Data for this task:
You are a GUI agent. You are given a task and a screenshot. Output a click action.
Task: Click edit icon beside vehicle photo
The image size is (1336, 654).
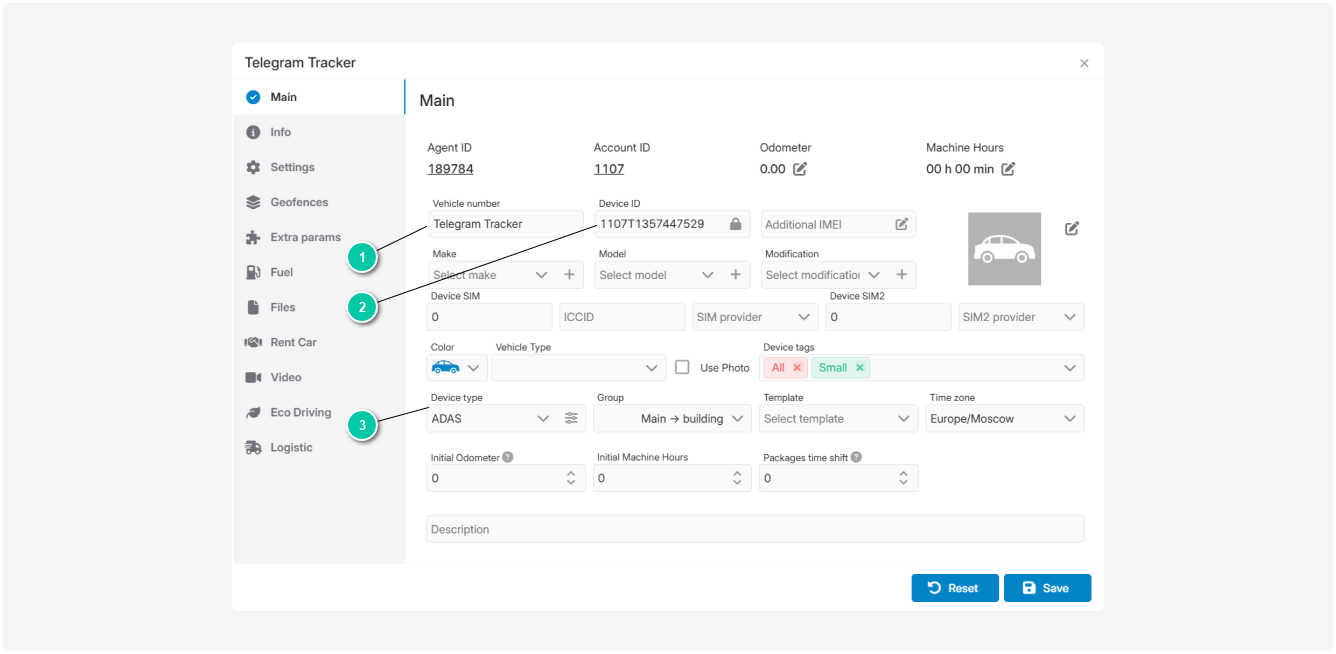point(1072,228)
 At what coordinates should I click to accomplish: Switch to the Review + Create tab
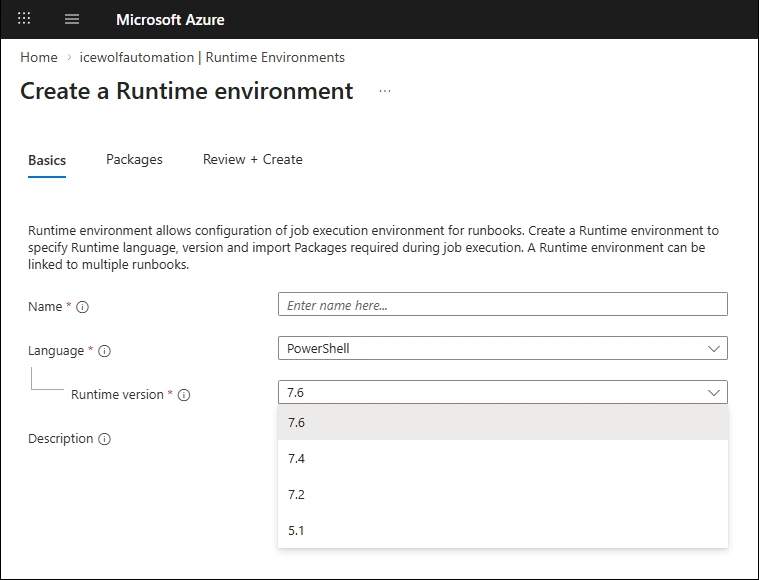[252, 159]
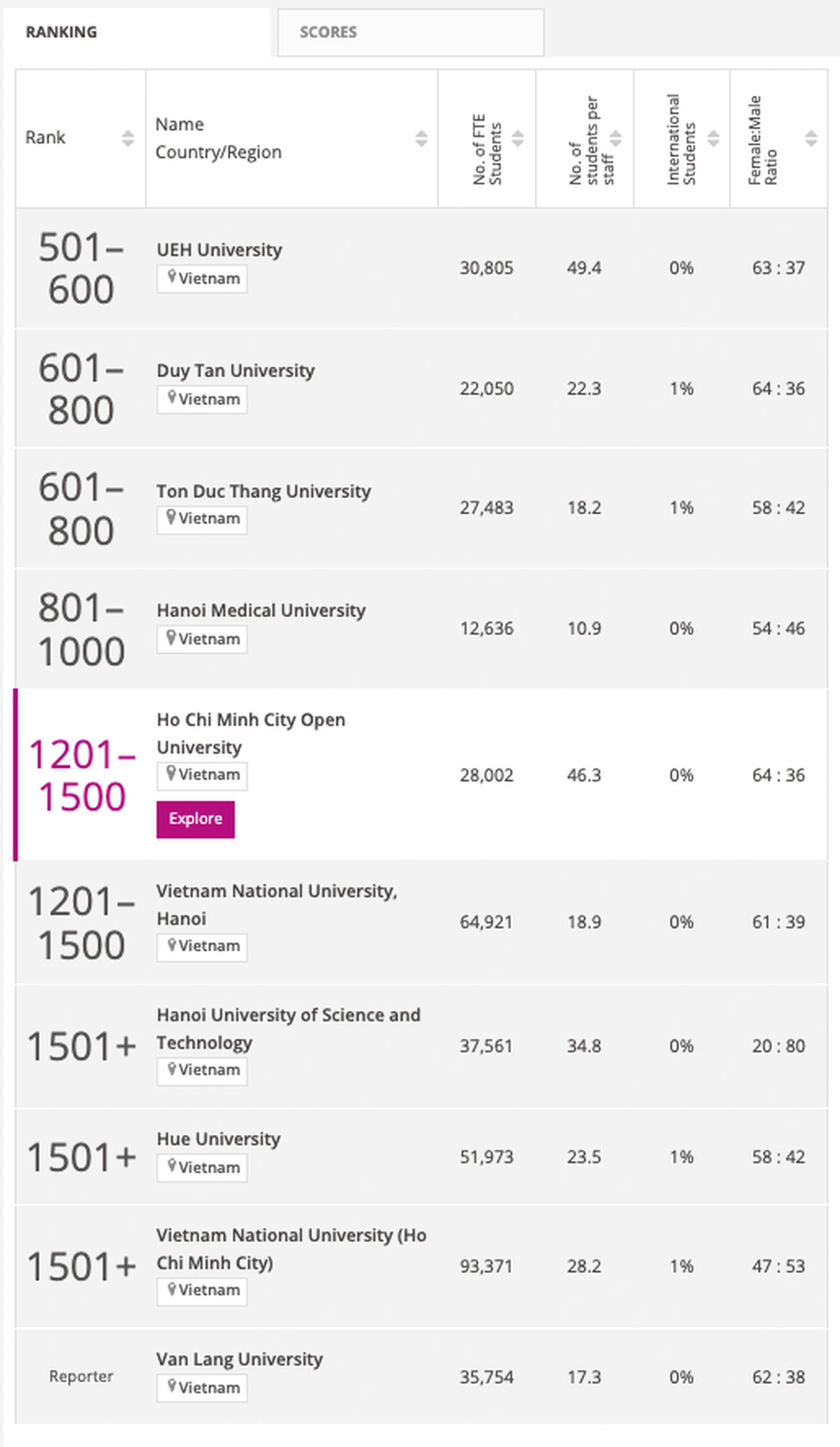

Set exercise:
Rewrite all the items above with "icon" changed to "button" and nothing else altered, and leave the pictures out.

The result:
You are a GUI agent. You are given a task and a screenshot. Output a click action.
Task: Click edit button beside vehicle photo
The image size is (1336, 654).
point(1072,228)
 At what coordinates should I click to accomplish: Switch to the Review + Create tab
[252, 159]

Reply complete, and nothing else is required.